- Work request -
Copy the records below word for word, leaving out nothing.

- Collected data entries -
* * * * * * * * *
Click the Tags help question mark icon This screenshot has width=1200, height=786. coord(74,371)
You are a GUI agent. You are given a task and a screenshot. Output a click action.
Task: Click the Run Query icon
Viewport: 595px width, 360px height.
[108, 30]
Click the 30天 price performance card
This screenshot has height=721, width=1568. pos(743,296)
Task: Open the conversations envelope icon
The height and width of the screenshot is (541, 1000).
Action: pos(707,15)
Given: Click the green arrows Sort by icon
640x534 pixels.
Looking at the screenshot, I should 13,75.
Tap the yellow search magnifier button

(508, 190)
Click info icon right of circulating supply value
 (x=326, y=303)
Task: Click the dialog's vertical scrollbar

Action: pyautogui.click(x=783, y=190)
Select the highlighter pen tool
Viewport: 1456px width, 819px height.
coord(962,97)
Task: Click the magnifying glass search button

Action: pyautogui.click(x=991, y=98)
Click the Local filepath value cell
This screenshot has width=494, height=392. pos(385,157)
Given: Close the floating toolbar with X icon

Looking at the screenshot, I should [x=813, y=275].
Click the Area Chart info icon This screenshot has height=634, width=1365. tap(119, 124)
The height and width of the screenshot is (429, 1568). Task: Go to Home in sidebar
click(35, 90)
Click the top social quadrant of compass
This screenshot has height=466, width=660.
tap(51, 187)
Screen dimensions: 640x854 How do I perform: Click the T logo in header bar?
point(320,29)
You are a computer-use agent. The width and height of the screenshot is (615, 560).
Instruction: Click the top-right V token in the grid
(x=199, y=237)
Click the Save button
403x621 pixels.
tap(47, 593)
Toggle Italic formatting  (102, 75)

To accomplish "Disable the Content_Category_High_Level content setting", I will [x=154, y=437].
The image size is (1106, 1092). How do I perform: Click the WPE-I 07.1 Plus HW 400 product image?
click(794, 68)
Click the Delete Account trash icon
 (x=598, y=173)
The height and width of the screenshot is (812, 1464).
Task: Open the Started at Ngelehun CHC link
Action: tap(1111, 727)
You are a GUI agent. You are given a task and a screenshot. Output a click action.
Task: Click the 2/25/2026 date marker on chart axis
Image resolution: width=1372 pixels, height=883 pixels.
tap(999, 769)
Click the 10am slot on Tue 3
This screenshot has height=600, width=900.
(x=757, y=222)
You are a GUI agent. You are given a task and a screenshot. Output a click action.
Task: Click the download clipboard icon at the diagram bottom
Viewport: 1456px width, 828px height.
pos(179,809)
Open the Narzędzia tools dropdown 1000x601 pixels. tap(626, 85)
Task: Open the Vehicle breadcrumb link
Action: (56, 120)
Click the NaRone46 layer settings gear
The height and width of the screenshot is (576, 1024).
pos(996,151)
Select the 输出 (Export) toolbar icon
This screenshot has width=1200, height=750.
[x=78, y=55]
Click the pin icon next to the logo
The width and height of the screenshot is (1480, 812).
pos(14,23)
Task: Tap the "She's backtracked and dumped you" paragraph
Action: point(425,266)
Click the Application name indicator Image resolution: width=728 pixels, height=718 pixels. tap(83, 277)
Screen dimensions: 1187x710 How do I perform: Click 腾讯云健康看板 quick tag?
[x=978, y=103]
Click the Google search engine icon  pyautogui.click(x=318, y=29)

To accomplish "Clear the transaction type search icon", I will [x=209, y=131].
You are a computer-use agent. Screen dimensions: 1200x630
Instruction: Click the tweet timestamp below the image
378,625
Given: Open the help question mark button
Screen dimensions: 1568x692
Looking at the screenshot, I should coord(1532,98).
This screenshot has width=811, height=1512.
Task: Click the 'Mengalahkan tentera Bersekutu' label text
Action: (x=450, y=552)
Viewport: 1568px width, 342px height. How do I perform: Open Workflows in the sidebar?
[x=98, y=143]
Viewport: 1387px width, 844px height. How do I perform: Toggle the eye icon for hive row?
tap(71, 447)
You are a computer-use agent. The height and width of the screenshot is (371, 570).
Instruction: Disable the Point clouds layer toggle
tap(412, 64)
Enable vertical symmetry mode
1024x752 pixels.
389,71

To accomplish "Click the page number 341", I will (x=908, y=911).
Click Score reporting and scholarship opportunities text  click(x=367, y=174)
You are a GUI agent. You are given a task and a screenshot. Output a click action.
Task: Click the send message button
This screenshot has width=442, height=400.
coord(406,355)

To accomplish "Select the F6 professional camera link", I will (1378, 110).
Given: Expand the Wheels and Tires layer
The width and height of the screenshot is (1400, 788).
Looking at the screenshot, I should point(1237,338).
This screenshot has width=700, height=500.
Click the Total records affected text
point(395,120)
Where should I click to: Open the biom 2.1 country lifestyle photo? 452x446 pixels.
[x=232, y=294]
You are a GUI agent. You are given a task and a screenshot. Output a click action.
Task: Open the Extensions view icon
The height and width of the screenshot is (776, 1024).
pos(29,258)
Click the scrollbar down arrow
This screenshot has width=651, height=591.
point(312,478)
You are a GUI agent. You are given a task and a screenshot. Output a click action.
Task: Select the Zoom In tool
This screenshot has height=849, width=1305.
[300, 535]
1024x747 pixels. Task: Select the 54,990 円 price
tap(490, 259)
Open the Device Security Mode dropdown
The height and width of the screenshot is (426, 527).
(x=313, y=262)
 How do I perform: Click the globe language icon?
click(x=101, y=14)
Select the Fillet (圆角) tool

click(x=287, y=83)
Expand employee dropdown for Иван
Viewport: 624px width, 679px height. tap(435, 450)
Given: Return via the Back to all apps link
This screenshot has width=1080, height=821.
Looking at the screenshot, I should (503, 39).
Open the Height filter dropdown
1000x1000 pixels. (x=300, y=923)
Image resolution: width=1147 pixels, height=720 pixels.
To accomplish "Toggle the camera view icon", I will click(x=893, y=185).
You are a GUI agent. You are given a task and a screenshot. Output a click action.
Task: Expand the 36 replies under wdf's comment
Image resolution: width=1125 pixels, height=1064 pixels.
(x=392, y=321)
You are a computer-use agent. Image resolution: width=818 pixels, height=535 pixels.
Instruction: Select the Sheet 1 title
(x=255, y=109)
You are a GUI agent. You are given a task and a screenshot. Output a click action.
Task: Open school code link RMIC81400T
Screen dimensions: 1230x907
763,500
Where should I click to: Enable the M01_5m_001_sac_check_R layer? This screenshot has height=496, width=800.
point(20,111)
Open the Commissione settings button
* * * * * * * * *
- Written solution -
Click the Tags help question mark icon This screenshot has width=1200, height=786. coord(74,371)
You are a GUI agent. You are given a task and a screenshot. Output a click action.
Task: Click the Run Query icon
Viewport: 595px width, 360px height.
[108, 30]
Click the 30天 price performance card
This screenshot has height=721, width=1568. pos(743,296)
Task: Open the conversations envelope icon
The height and width of the screenshot is (541, 1000).
Action: pos(707,15)
Given: Click the green arrows Sort by icon
640x534 pixels.
Looking at the screenshot, I should 13,75.
Tap the yellow search magnifier button

(508, 190)
Click info icon right of circulating supply value
 (x=326, y=303)
Task: Click the dialog's vertical scrollbar

Action: pyautogui.click(x=783, y=190)
Select the highlighter pen tool
Viewport: 1456px width, 819px height.
coord(962,97)
Task: Click the magnifying glass search button

Action: pyautogui.click(x=991, y=98)
Click the Local filepath value cell
This screenshot has width=494, height=392. pos(385,157)
Given: Close the floating toolbar with X icon

Looking at the screenshot, I should [x=813, y=275].
Click the Area Chart info icon This screenshot has height=634, width=1365. tap(119, 124)
The height and width of the screenshot is (429, 1568). Task: Go to Home in sidebar
click(35, 90)
Click the top social quadrant of compass
This screenshot has height=466, width=660.
tap(51, 187)
Screen dimensions: 640x854 How do I perform: Click the T logo in header bar?
point(320,29)
You are a computer-use agent. The width and height of the screenshot is (615, 560).
Instruction: Click the top-right V token in the grid
(x=199, y=237)
Click the Save button
403x621 pixels.
tap(47, 593)
Toggle Italic formatting  (102, 75)

To accomplish "Disable the Content_Category_High_Level content setting", I will [x=154, y=437].
The image size is (1106, 1092). How do I perform: Click the WPE-I 07.1 Plus HW 400 product image?
click(794, 68)
Click the Delete Account trash icon
 (x=598, y=173)
The height and width of the screenshot is (812, 1464).
Task: Open the Started at Ngelehun CHC link
Action: tap(1111, 727)
You are a GUI agent. You are given a task and a screenshot. Output a click action.
Task: Click the 2/25/2026 date marker on chart axis
Image resolution: width=1372 pixels, height=883 pixels.
tap(999, 769)
Click the 10am slot on Tue 3
This screenshot has height=600, width=900.
(x=757, y=222)
You are a GUI agent. You are given a task and a screenshot. Output a click action.
Task: Click the download clipboard icon at the diagram bottom
Viewport: 1456px width, 828px height.
pos(179,809)
Open the Narzędzia tools dropdown 1000x601 pixels. tap(626, 85)
Task: Open the Vehicle breadcrumb link
Action: (56, 120)
Click the NaRone46 layer settings gear
The height and width of the screenshot is (576, 1024).
pos(996,151)
Select the 输出 (Export) toolbar icon
This screenshot has width=1200, height=750.
[x=78, y=55]
Click the pin icon next to the logo
The width and height of the screenshot is (1480, 812).
pos(14,23)
Task: Tap the "She's backtracked and dumped you" paragraph
Action: point(425,266)
Click the Application name indicator Image resolution: width=728 pixels, height=718 pixels. tap(83, 277)
Screen dimensions: 1187x710 How do I perform: Click 腾讯云健康看板 quick tag?
[x=978, y=103]
Click the Google search engine icon  pyautogui.click(x=318, y=29)

To accomplish "Clear the transaction type search icon", I will [x=209, y=131].
You are a computer-use agent. Screen dimensions: 1200x630
Instruction: Click the tweet timestamp below the image
378,625
Given: Open the help question mark button
Screen dimensions: 1568x692
Looking at the screenshot, I should coord(1532,98).
This screenshot has width=811, height=1512.
Task: Click the 'Mengalahkan tentera Bersekutu' label text
Action: (x=450, y=552)
Viewport: 1568px width, 342px height. How do I perform: Open Workflows in the sidebar?
[x=98, y=143]
Viewport: 1387px width, 844px height. How do I perform: Toggle the eye icon for hive row?
tap(71, 447)
You are a computer-use agent. The height and width of the screenshot is (371, 570).
Instruction: Disable the Point clouds layer toggle
tap(412, 64)
Enable vertical symmetry mode
1024x752 pixels.
389,71

To accomplish "Click the page number 341", I will (x=908, y=911).
Click Score reporting and scholarship opportunities text  click(x=367, y=174)
You are a GUI agent. You are given a task and a screenshot. Output a click action.
Task: Click the send message button
This screenshot has width=442, height=400.
coord(406,355)

To accomplish "Select the F6 professional camera link", I will (1378, 110).
Given: Expand the Wheels and Tires layer
The width and height of the screenshot is (1400, 788).
Looking at the screenshot, I should point(1237,338).
This screenshot has width=700, height=500.
Click the Total records affected text
point(395,120)
Where should I click to: Open the biom 2.1 country lifestyle photo? 452x446 pixels.
[x=232, y=294]
You are a GUI agent. You are given a task and a screenshot. Output a click action.
Task: Open the Extensions view icon
The height and width of the screenshot is (776, 1024).
pos(29,258)
Click the scrollbar down arrow
This screenshot has width=651, height=591.
point(312,478)
You are a GUI agent. You are given a task and a screenshot. Output a click action.
Task: Select the Zoom In tool
This screenshot has height=849, width=1305.
[300, 535]
1024x747 pixels. Task: Select the 54,990 円 price
tap(490, 259)
Open the Device Security Mode dropdown
The height and width of the screenshot is (426, 527).
(x=313, y=262)
 How do I perform: Click the globe language icon?
click(x=101, y=14)
Select the Fillet (圆角) tool

click(x=287, y=83)
Expand employee dropdown for Иван
Viewport: 624px width, 679px height. tap(435, 450)
Given: Return via the Back to all apps link
This screenshot has width=1080, height=821.
Looking at the screenshot, I should (503, 39).
Open the Height filter dropdown
1000x1000 pixels. (x=300, y=923)
Image resolution: width=1147 pixels, height=720 pixels.
To accomplish "Toggle the camera view icon", I will click(x=893, y=185).
You are a GUI agent. You are given a task and a screenshot. Output a click action.
Task: Expand the 36 replies under wdf's comment
Image resolution: width=1125 pixels, height=1064 pixels.
(x=392, y=321)
You are a computer-use agent. Image resolution: width=818 pixels, height=535 pixels.
Instruction: Select the Sheet 1 title
(x=255, y=109)
You are a GUI agent. You are given a task and a screenshot. Output a click action.
Task: Open school code link RMIC81400T
Screen dimensions: 1230x907
763,500
Where should I click to: Enable the M01_5m_001_sac_check_R layer? This screenshot has height=496, width=800.
point(20,111)
Open the Commissione settings button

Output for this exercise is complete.